ACTION ITEM: Only lines holding "computer" are wanted; copy each of them from the records below.
[[ PROVIDED DATA open ]]
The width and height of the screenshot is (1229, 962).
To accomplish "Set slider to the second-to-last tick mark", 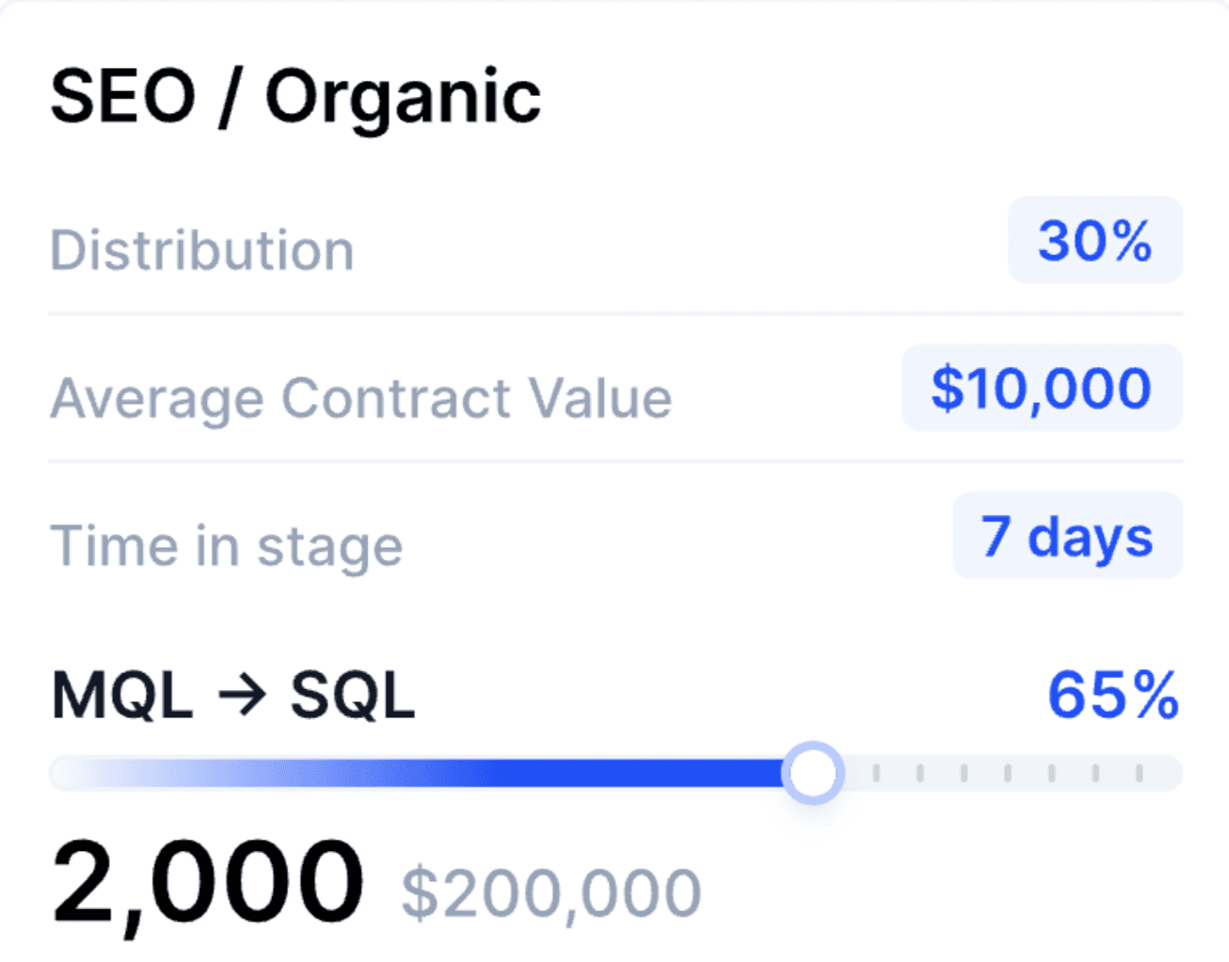I will (x=1095, y=773).
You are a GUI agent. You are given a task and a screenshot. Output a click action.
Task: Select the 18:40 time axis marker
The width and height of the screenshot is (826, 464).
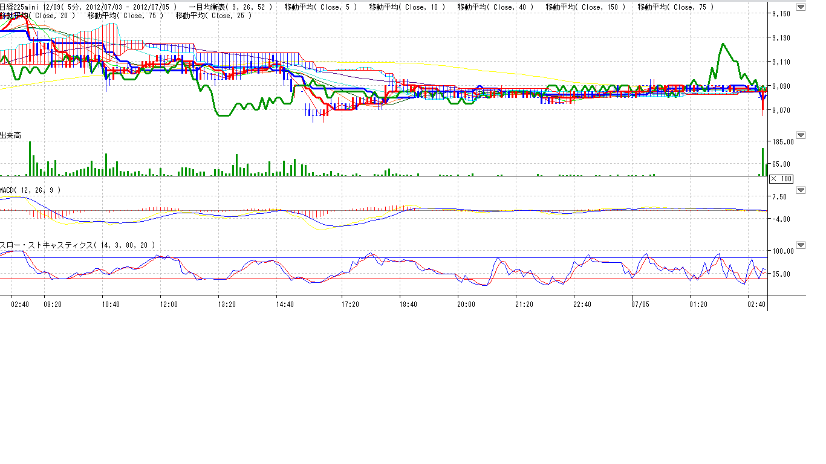[408, 305]
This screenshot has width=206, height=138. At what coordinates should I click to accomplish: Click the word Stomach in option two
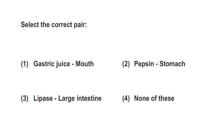(172, 64)
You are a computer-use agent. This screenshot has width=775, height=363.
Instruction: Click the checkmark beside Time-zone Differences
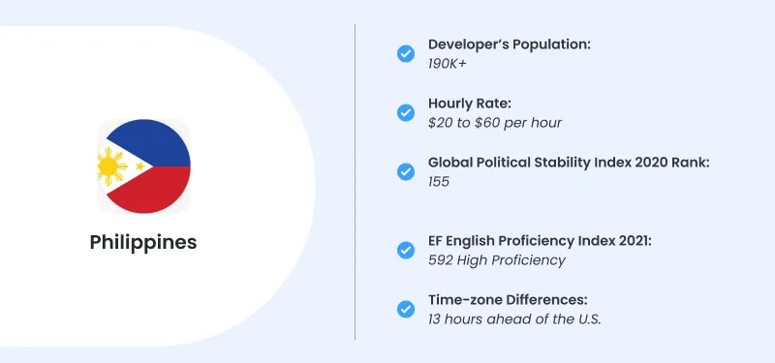click(406, 309)
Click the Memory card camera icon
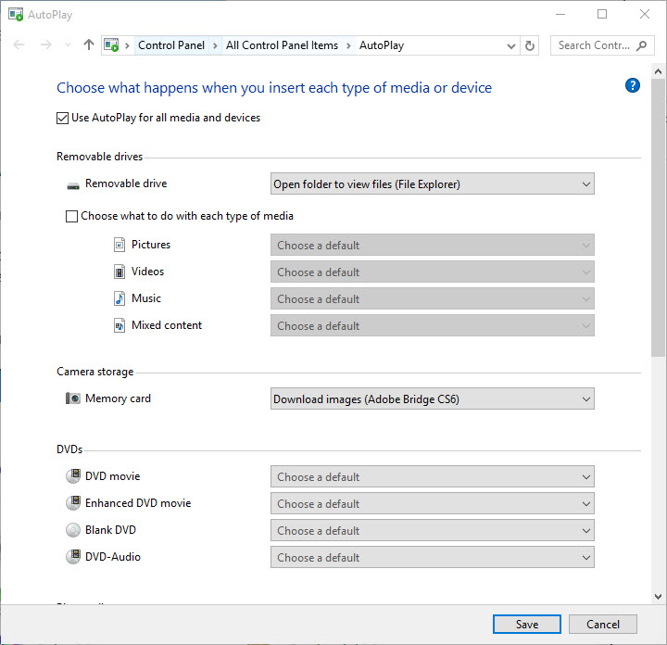The height and width of the screenshot is (645, 667). [x=73, y=398]
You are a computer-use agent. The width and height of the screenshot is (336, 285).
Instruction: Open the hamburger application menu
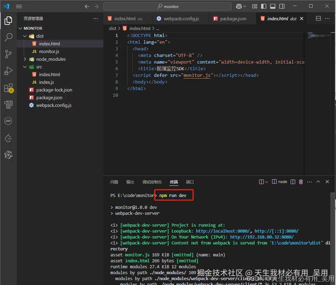(x=19, y=6)
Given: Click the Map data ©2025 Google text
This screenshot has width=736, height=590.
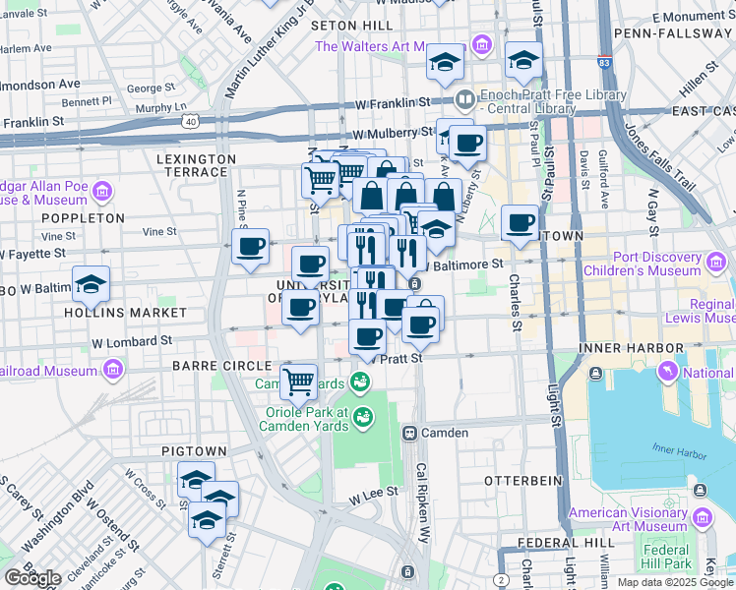Looking at the screenshot, I should point(674,582).
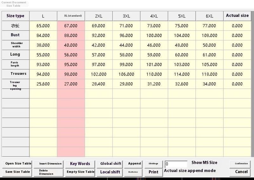This screenshot has width=254, height=180.
Task: Click the Trousers cell under 4XL
Action: coord(154,74)
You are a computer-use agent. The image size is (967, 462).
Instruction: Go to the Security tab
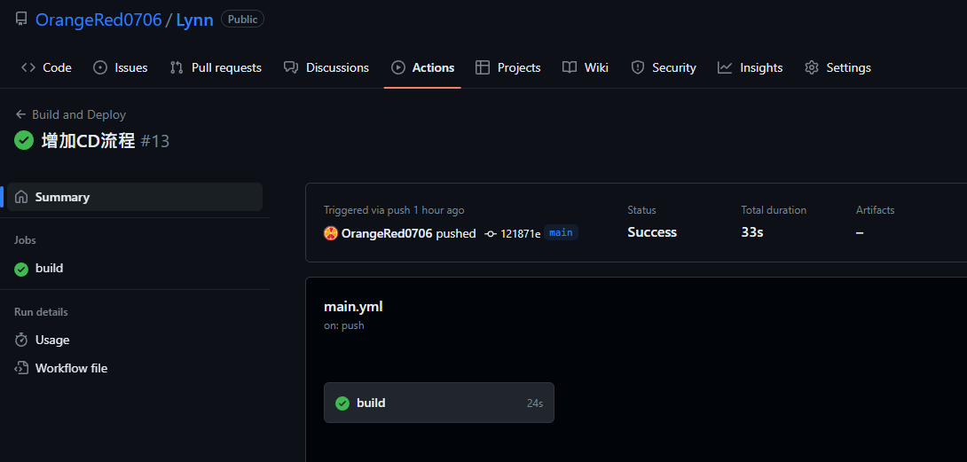click(664, 67)
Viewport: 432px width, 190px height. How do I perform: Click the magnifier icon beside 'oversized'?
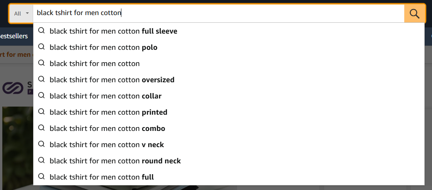tap(41, 79)
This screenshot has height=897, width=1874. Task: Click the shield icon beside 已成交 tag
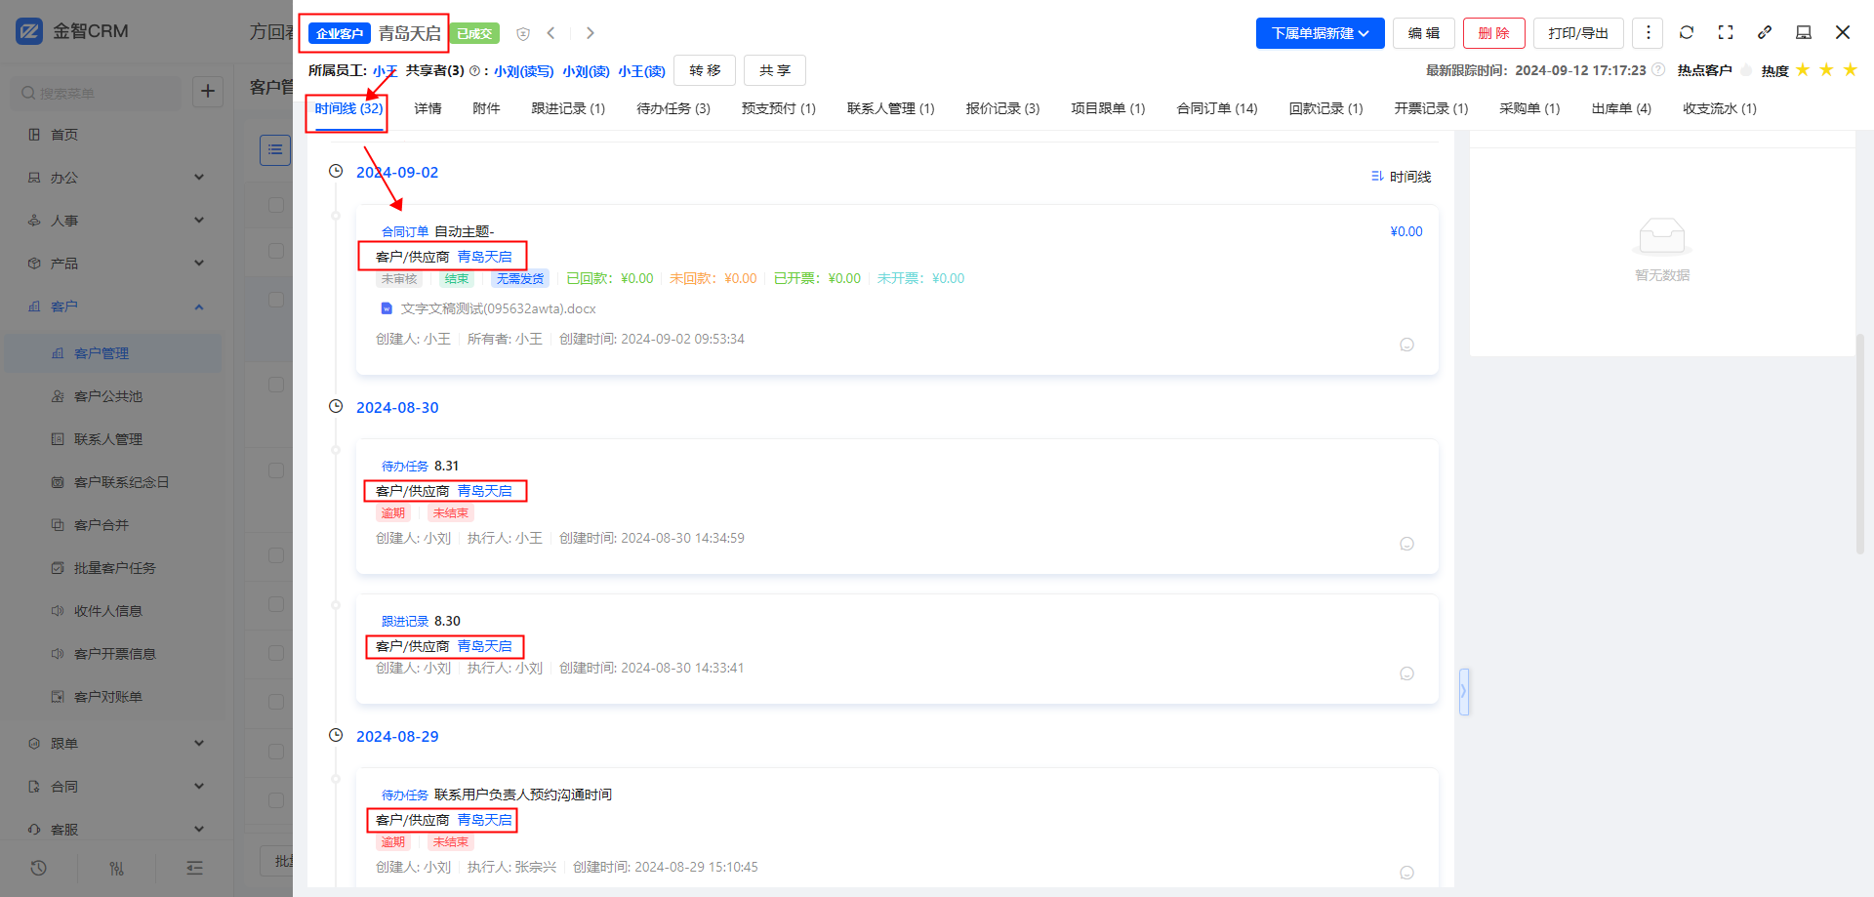pyautogui.click(x=523, y=34)
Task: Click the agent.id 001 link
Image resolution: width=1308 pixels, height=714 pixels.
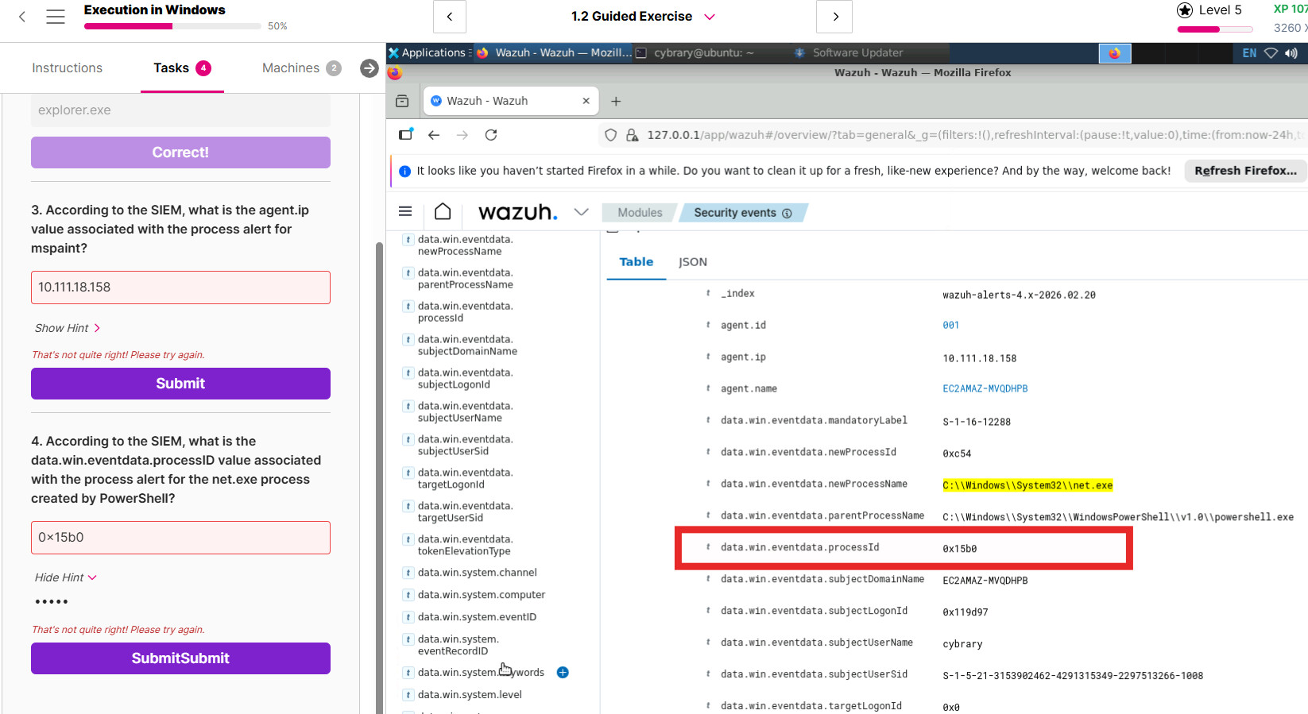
[[ PROVIDED DATA closed ]]
ANSWER TO THIS EXERCISE:
You are a computer-use agent. This screenshot has width=775, height=363.
You are a computer-use agent. The width and height of the screenshot is (336, 285).
You are a computer-use agent. The image size is (967, 462).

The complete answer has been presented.